__Required task__
Rewrite every line of the records below as a numbered list, skipping blank lines and leaving the pictures out.

__Data entries__
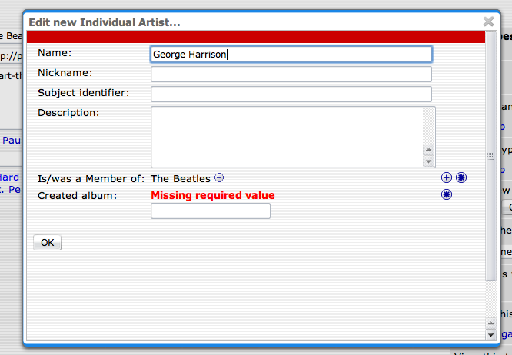Click the plus icon in the Member of row
Screen dimensions: 512x355
point(447,178)
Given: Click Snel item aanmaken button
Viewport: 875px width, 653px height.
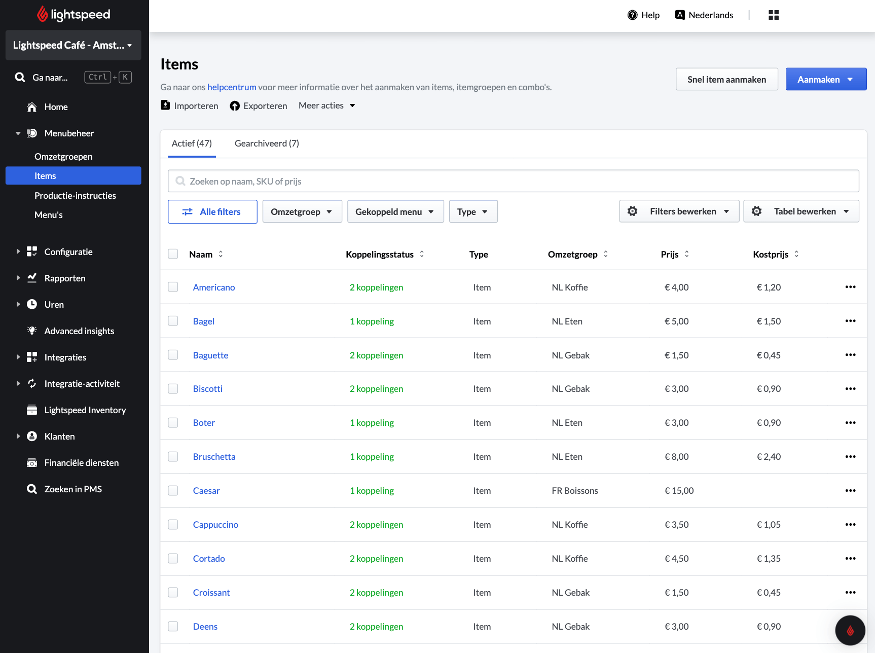Looking at the screenshot, I should 726,79.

__The output__
1. Click the plus icon in the Member of row
2. Screen dimensions: 512x355
3. point(447,178)
4. Given: Click Snel item aanmaken button
5. Viewport: 875px width, 653px height.
6. Looking at the screenshot, I should 726,79.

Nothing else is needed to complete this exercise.